==== EXTRACTED ENTRIES
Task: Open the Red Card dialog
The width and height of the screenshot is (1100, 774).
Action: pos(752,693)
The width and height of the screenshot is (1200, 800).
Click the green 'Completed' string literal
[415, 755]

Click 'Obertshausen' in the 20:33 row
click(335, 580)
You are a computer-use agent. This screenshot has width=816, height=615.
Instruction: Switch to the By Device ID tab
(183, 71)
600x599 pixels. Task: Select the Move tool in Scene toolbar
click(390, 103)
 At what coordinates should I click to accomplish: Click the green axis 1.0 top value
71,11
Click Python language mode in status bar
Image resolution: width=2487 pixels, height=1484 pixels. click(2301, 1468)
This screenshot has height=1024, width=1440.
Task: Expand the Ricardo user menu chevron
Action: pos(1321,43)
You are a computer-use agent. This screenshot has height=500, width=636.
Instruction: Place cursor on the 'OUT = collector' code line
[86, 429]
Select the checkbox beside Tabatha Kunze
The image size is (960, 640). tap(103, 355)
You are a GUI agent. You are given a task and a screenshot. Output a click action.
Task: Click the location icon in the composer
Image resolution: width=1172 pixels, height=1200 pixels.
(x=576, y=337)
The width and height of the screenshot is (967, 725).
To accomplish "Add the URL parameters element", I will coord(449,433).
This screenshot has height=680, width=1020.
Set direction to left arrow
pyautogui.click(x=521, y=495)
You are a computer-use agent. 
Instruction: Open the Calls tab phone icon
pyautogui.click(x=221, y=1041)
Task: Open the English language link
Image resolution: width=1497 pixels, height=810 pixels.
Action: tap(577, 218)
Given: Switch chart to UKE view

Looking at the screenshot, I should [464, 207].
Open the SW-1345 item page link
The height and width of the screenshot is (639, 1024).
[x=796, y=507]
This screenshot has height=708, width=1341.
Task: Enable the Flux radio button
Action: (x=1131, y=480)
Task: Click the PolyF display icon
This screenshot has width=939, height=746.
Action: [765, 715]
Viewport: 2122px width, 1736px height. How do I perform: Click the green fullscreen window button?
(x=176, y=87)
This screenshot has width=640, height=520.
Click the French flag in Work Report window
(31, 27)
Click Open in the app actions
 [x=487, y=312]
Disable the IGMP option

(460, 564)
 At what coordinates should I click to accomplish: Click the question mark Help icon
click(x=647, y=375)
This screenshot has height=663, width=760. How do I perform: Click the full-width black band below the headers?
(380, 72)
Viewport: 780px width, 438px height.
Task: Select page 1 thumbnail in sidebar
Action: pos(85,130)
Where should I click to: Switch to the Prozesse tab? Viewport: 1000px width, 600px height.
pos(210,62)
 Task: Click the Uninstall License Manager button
========
**GOAL:** Please retype all of the material above line for line, with every character unchanged.

**THE OUTPUT:**
Task: Open the Red Card dialog
The width and height of the screenshot is (1100, 774).
Action: pos(752,693)
The width and height of the screenshot is (1200, 800).
Click the green 'Completed' string literal
[415, 755]

Click 'Obertshausen' in the 20:33 row
click(335, 580)
You are a computer-use agent. This screenshot has width=816, height=615.
Instruction: Switch to the By Device ID tab
(183, 71)
600x599 pixels. Task: Select the Move tool in Scene toolbar
click(390, 103)
 At what coordinates should I click to accomplish: Click the green axis 1.0 top value
71,11
Click Python language mode in status bar
Image resolution: width=2487 pixels, height=1484 pixels. click(2301, 1468)
This screenshot has height=1024, width=1440.
Task: Expand the Ricardo user menu chevron
Action: pos(1321,43)
You are a computer-use agent. This screenshot has height=500, width=636.
Instruction: Place cursor on the 'OUT = collector' code line
[86, 429]
Select the checkbox beside Tabatha Kunze
The image size is (960, 640). tap(103, 355)
You are a GUI agent. You are given a task and a screenshot. Output a click action.
Task: Click the location icon in the composer
Image resolution: width=1172 pixels, height=1200 pixels.
(x=576, y=337)
The width and height of the screenshot is (967, 725).
To accomplish "Add the URL parameters element", I will coord(449,433).
This screenshot has height=680, width=1020.
Set direction to left arrow
pyautogui.click(x=521, y=495)
You are a computer-use agent. 
Instruction: Open the Calls tab phone icon
pyautogui.click(x=221, y=1041)
Task: Open the English language link
Image resolution: width=1497 pixels, height=810 pixels.
Action: tap(577, 218)
Given: Switch chart to UKE view

Looking at the screenshot, I should [464, 207].
Open the SW-1345 item page link
The height and width of the screenshot is (639, 1024).
[x=796, y=507]
This screenshot has height=708, width=1341.
Task: Enable the Flux radio button
Action: (x=1131, y=480)
Task: Click the PolyF display icon
This screenshot has width=939, height=746.
Action: [765, 715]
Viewport: 2122px width, 1736px height. How do I perform: Click the green fullscreen window button?
(x=176, y=87)
This screenshot has width=640, height=520.
Click the French flag in Work Report window
(31, 27)
Click Open in the app actions
 [x=487, y=312]
Disable the IGMP option

(460, 564)
 At what coordinates should I click to accomplish: Click the question mark Help icon
click(x=647, y=375)
This screenshot has height=663, width=760. How do I perform: Click the full-width black band below the headers?
(380, 72)
Viewport: 780px width, 438px height.
Task: Select page 1 thumbnail in sidebar
Action: pos(85,130)
Where should I click to: Switch to the Prozesse tab? Viewport: 1000px width, 600px height.
pos(210,62)
 Task: Click the Uninstall License Manager button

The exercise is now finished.